Problem: The entries below contain a line with "You are a computer-use" and a line with "Instruction: Click the pan move arrows icon". Quote exactly those two lines and all lines between them.

:: Raw data ::

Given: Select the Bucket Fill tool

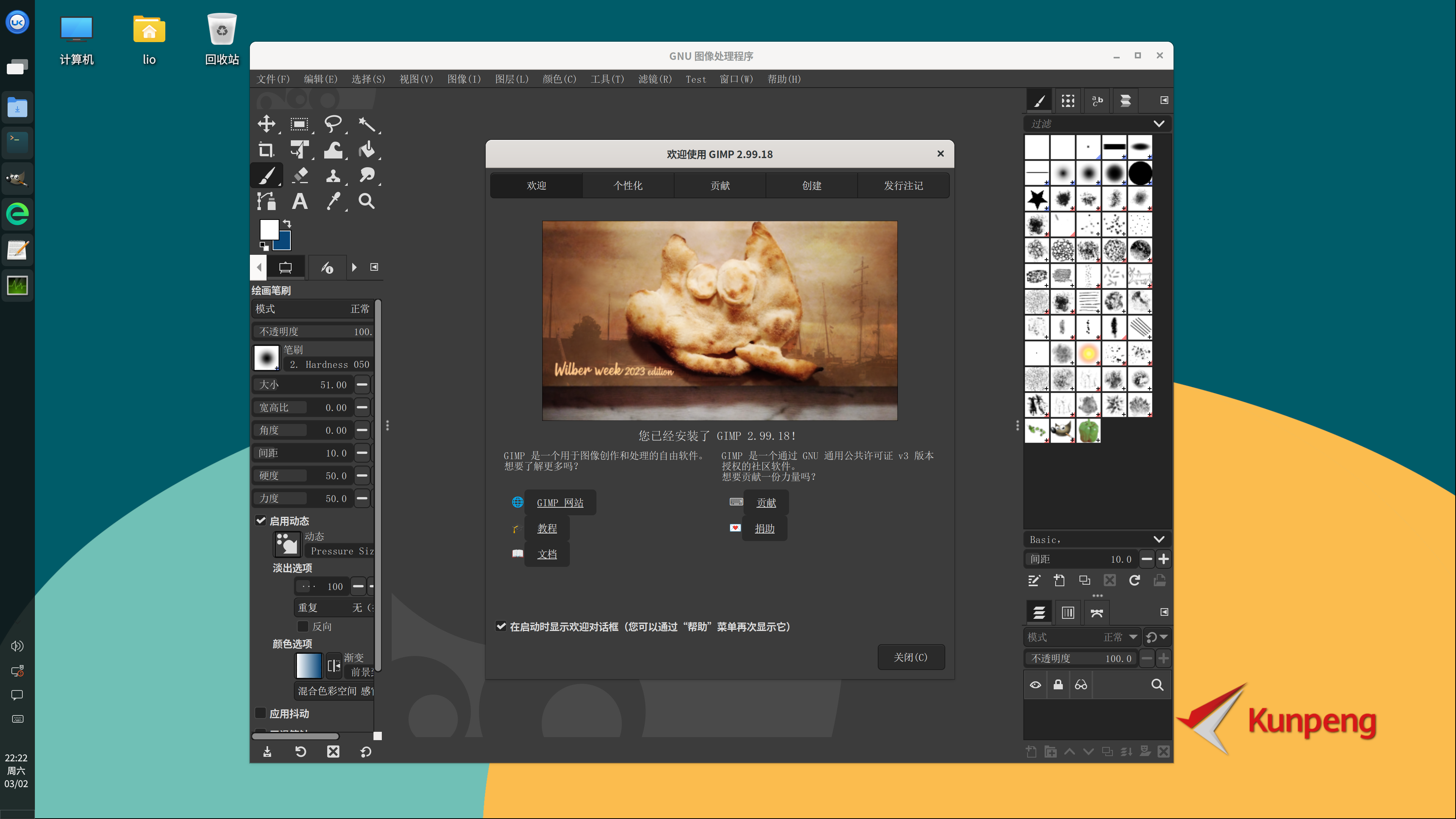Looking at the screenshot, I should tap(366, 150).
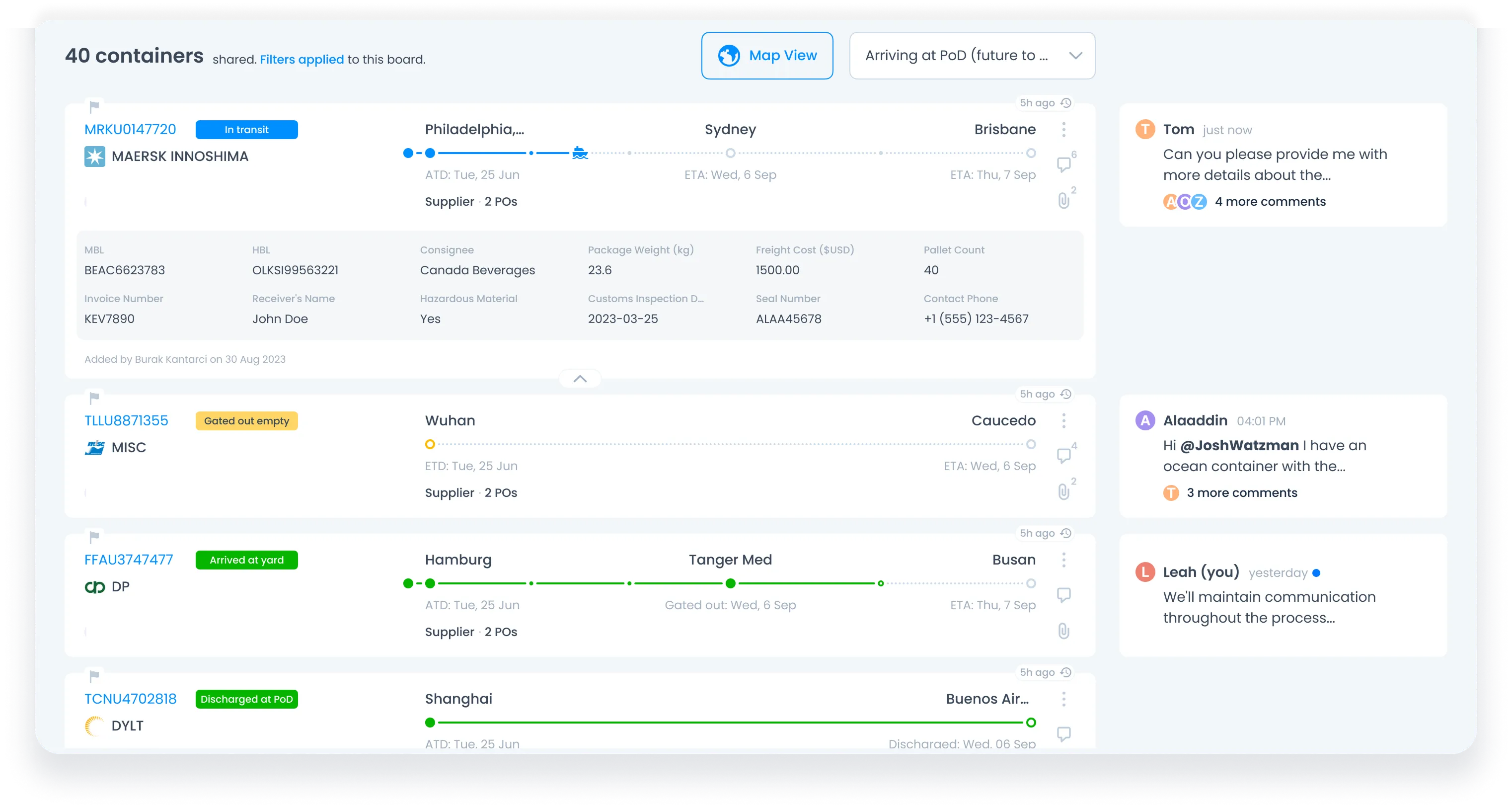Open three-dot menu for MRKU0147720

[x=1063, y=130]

:::
:: Raw data ::

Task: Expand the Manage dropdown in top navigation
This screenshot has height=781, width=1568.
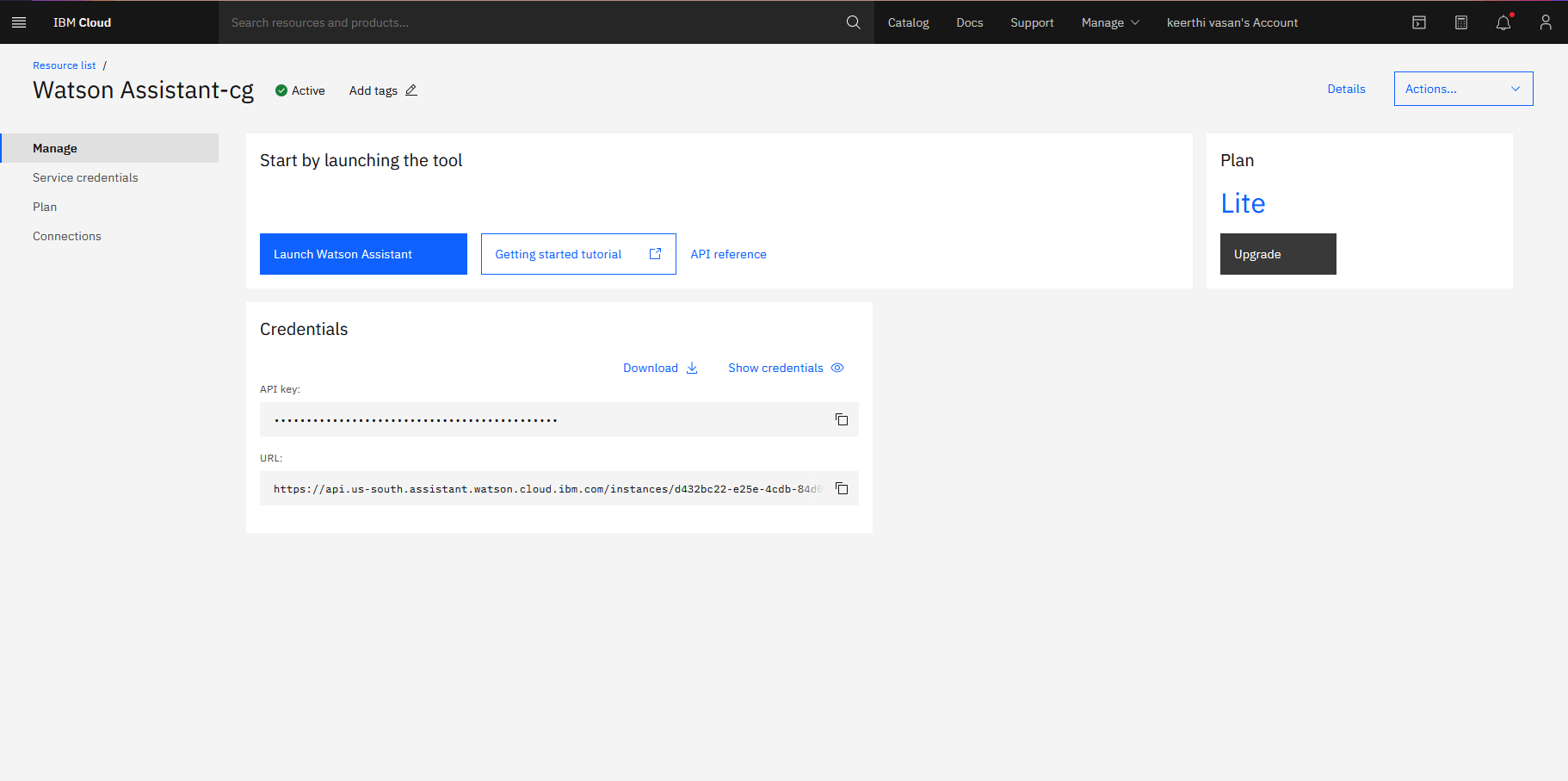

:::
:: Raw data ::

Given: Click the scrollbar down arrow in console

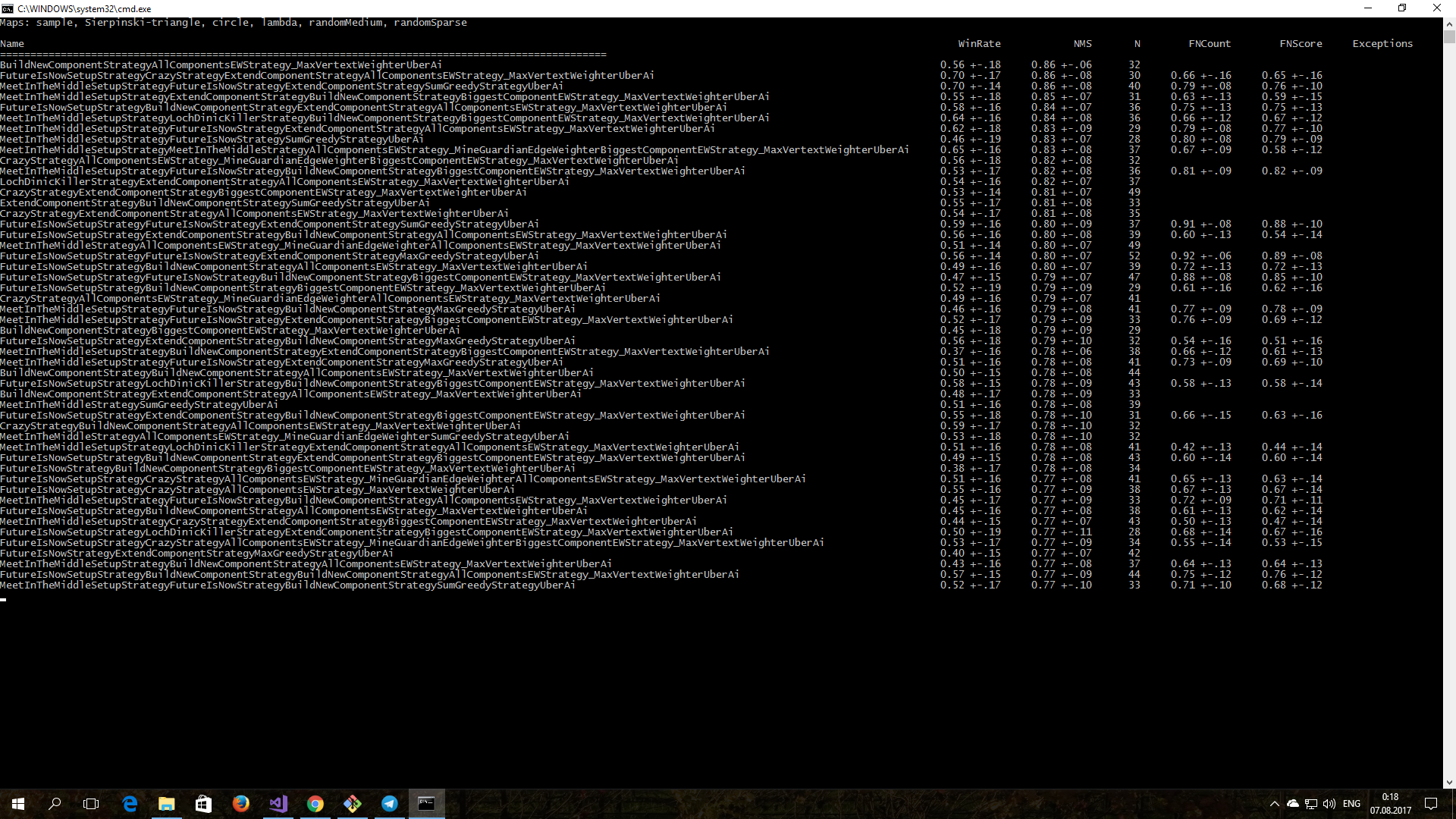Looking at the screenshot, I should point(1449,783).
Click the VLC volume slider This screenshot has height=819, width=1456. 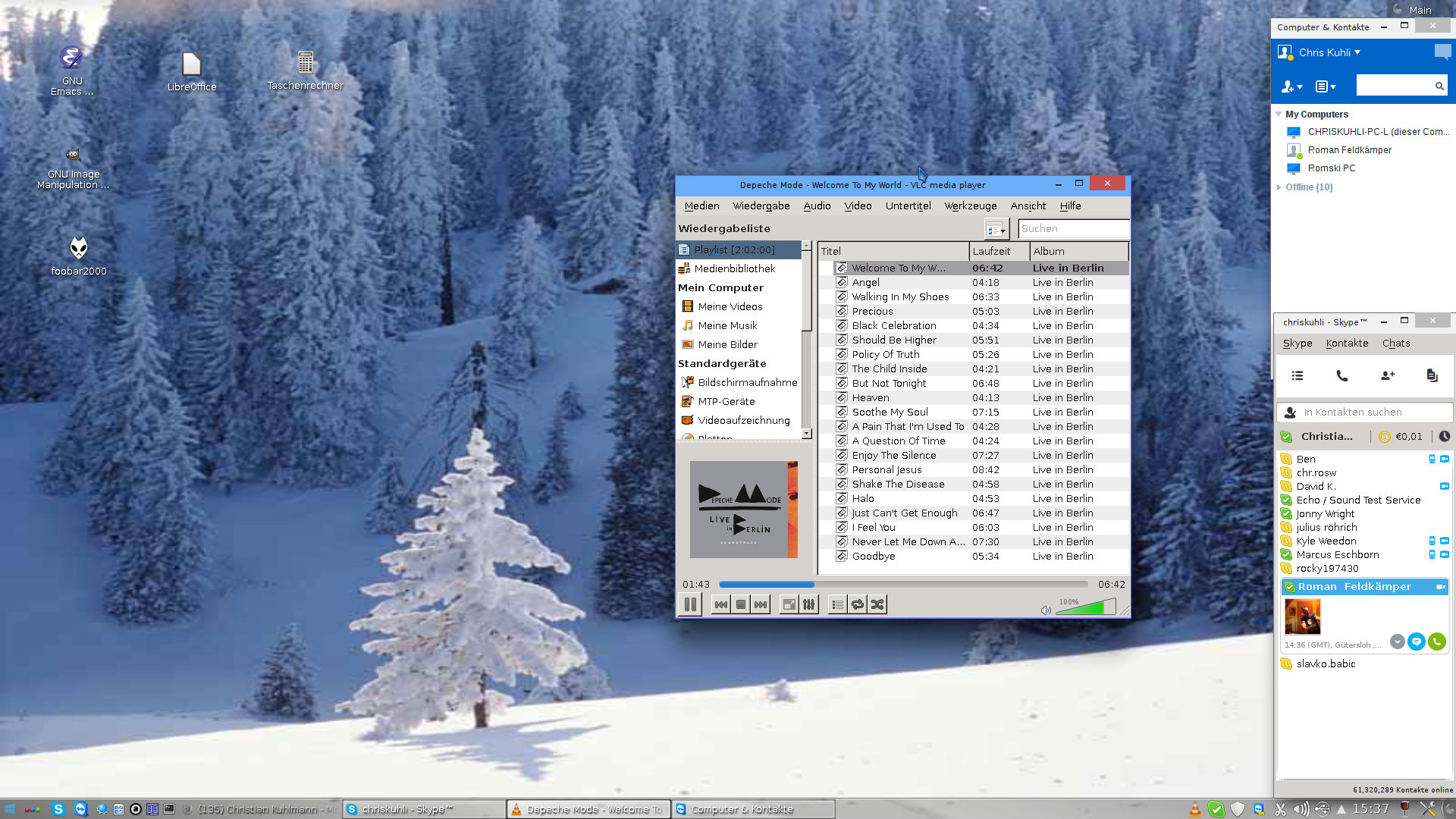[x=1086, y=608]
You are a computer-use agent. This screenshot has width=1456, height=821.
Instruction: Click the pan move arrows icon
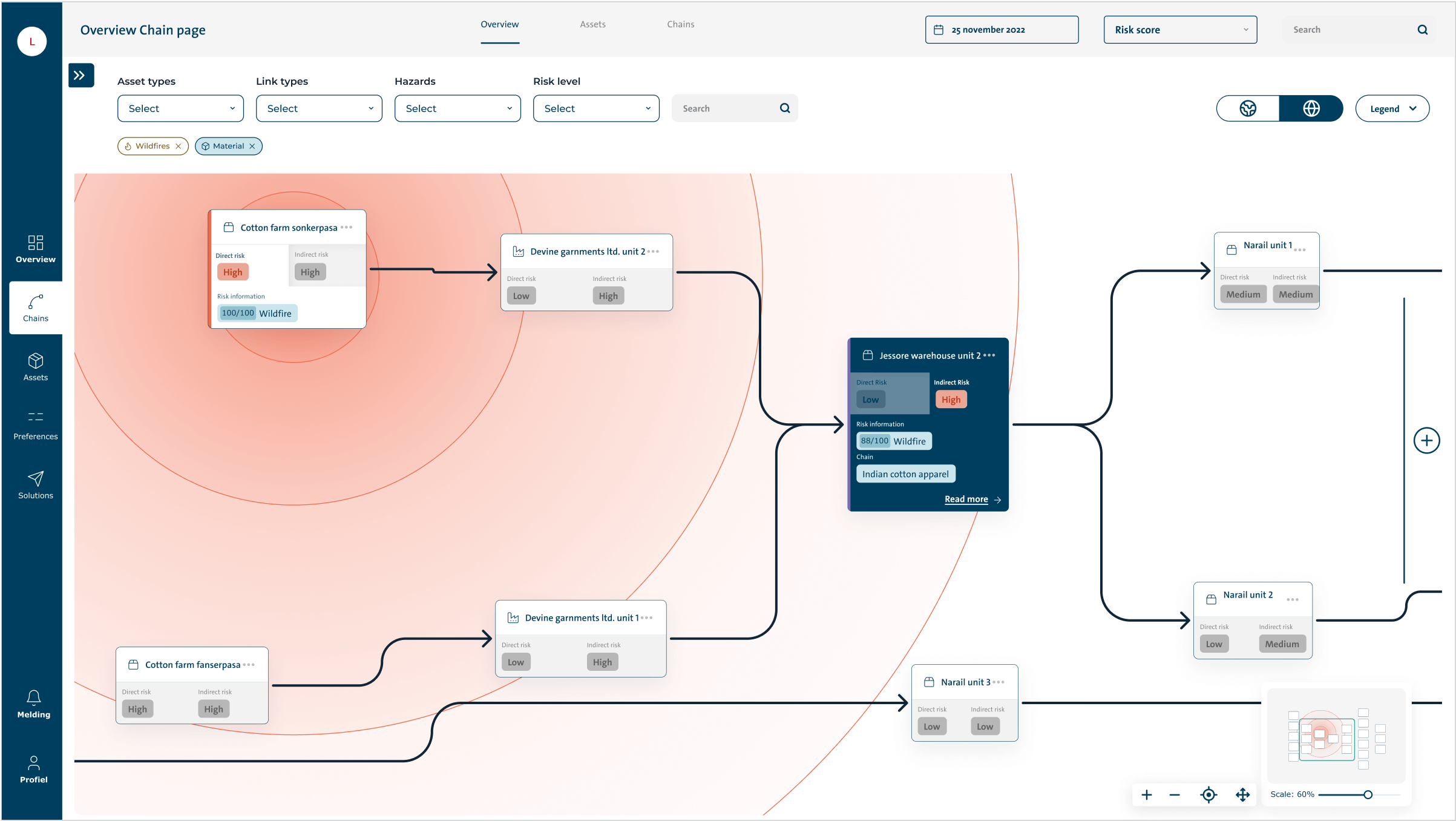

:::

Exercise result:
You are a computer-use agent. This screenshot has width=1456, height=821.
Instruction: Click the pan move arrows icon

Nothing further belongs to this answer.